TEXTE FOURNI =>
^^^^^^^^^^^^^^^^

Petit 1 : La narration c’est la résolution d’un désordre

Bon, c’est pas forcément très sérieux mais je commence en m’autocitant. En tout cas, si vous voulez voir pourquoi la narration est la résolution d’un désordre, je vous renvois à ce premier post sur le storytelling.

Pour résumer, le récit commence avec un quotidien qu’un événement vient déstabiliser. Et le but de la narration c’est de pouvoir dire que l’on a un nouveau quotidien, une nouvelle stabilité. Notez que le mieux c’est quand même quand le second quotidien est meilleur que le premier. Ah… et notez aussi que le désordre n’est pas forcément quelque chose de négatif. Par exemple, dans Harry Potter, le désordre c’est qu’un enfant maltraité qui découvre qu’il est en fait un sorcier et cela va changer sa vie.

Ce qui veut dire que, contrairement à ce que l’on peut croire, le récit ce n’est pas le passé mais le présent.

C’est un présent qui s’organise autour de la perspective de ce désordre à résoudre. Par exemple, l’histoire d’une princesse enlevée par un dragon vous plonge dans la perspective du “Comment le chevalier va t-il la libérer et la ramener au château ?”

Après, des événements peuvent arriver et changer cette perspective. Soit en la subdivisant vers un objectif intermédiaire “Il faut trouver l’épée magique qui seule peut blesser le dragon” ou en la modifiant complètement “Le dragon n’était pas méchant, il était manipulé par un sorcier et le véritable désordre à résoudre c’est de tuer ce sorcier.”

Donc, même si une histoire commence par “Il était une fois…”, une fois que vous entrez dedans vous êtes dans le présent de cette histoire. De la même manière que dans la Science fiction l’histoire est au présent même si elle se déroule dans le futur.

Alors, pour résumer, on peut dire que la narration c’est le passage d’un temps qui ne bougeait pas vers un temps qui ne bougera plus. C’est le présent guider par la perspective des événements qui doivent permettre de résoudre le désordre qui a lancer le récit.

^^^^^^^^^^^^^^^^

DONNÉES FOURNIES =>
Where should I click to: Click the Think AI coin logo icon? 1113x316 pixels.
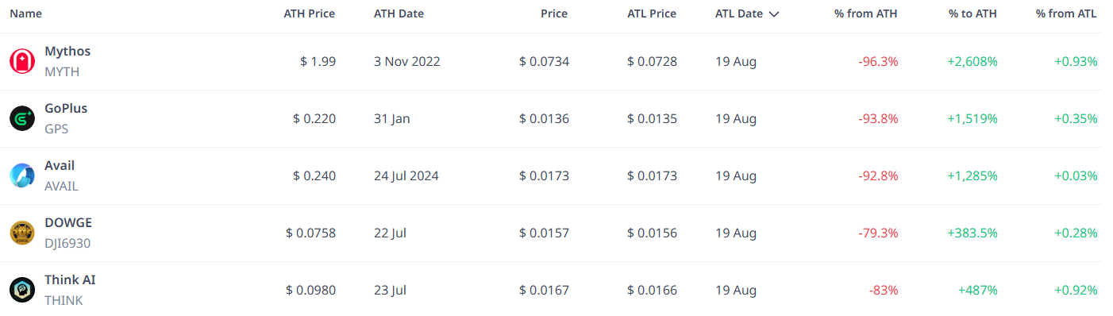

^^^^^^^^^^^^^^^^

ÉNONCÉ 1 =>
Recopiez mot pour mot le passage du texte sur la narration qui commence par « Après, des événements » et se poursuit jusqu'à « lancer le récit. ».
ÉNONCÉ 2 =>
Prolongez le texte sur la narration au-delà de sa dernière phrase.

RÉPONSE 1 =>
Après, des événements peuvent arriver et changer cette perspective. Soit en la subdivisant vers un objectif intermédiaire “Il faut trouver l’épée magique qui seule peut blesser le dragon” ou en la modifiant complètement “Le dragon n’était pas méchant, il était manipulé par un sorcier et le véritable désordre à résoudre c’est de tuer ce sorcier.”

Donc, même si une histoire commence par “Il était une fois…”, une fois que vous entrez dedans vous êtes dans le présent de cette histoire. De la même manière que dans la Science fiction l’histoire est au présent même si elle se déroule dans le futur.

Alors, pour résumer, on peut dire que la narration c’est le passage d’un temps qui ne bougeait pas vers un temps qui ne bougera plus. C’est le présent guider par la perspective des événements qui doivent permettre de résoudre le désordre qui a lancer le récit.

RÉPONSE 2 =>
Le moment référence. Sur l’idée que la narration c’est le présent qui permet de suivre les contingences, il faut absolument lire Temps et récit de Pierre Ricoeur. Et notamment sa définition de la triple mimèsis.

Prévoir et attendre : le récit avant les événements

Super. La narration c’est un présent qui anticipe sur ce qui va arriver. Mais à quoi ça me sert ? Et bien… à peu près à tout.

Mais d’abord, un passage par la télévision, la télévision des grands événements, la télévision avec un grand T (ou seulement un doigt de théorie, promis)

Dans leur livre La télévision cérémonielle : anthropologie et histoire en direct, Daniel Dayan et Elihu Katz analysent les grands événements diffusés par la télévision. Les mariages royaux, finales de coupe du monde de football, les premiers pas de l’homme sur la Lune.

Et l’un des éléments qui caractérisent ces événements est que, comme ils sont connus à l’avance, comme ils sont inscrits dans l’agenda on pourrait dire, les médias en définissent le sens en amont même de l’événement.

Par exemple, les journalistes n’attendent pas le 21 juillet 1969 pour s’intéresser au fait que, la veille, un homme a marché sur la Lune. Bien au contraire, tout le sens de l’événement est fixé bien avant que celui-ci n’ait lieu.

Ou sinon, pensez aussi à tous ces reportages qui précédent le défilé du 14 juillet. Là encore, chaque année, avant même l’événement on le raconte. On lui donne son sens et ses valeurs. Idem pour les élections présidentielles. Imaginez seulement un instant que les journalistes ne s’intéressent au second tour de l’élection qu’au moment du résultat. Résultat qui apparaîtrait comme une breaking news, comme une dépêche urgente du fil AFP qu’il faut traiter sans l’avoir prévue.

Attendez, on me dit dans l’oreillette que nous allons devoir annuler notre épisode de Joséphine Ange Gardien pour traiter un événement qui semble important” Bon, vous voyez que c’est absurde d’imaginer que la télévision, ou n’importe quel média, attend les événements pour les interpréter.

C’est d’ailleurs l’un des éléments qui, selon les auteurs, caractérisent les cérémonies télévisuelles qui sont les moments où la télé peut réunir des millions de téléspectateurs, ce sont des événements prévus. Des événements dont on connaît l’agenda, les dates importantes qui en marque le début et la fin.

Et, si j’ose dit, le désordre à résoudre. Par exemple : “Il y a un mois l’Espagne a remis en jeu son titre de champion du monde de football et, ce soir, il ne reste que deux équipes en compétition pour lui succéder.” Ou encore : “Aujourd’hui 11 janvier, après les attentats, les français vont défiler pour dire “non” au terrorisme.”

Et donc… Prévoir et attendre (ou seulement deux doigts de théorie, promis)

Dayan et Katz expliquent donc qu’il existe des événements qui, parce qu’ils sont marqués dans l’agenda médiatique, font l’objet d’une définition du sens en amont, d’un récit avant les faits.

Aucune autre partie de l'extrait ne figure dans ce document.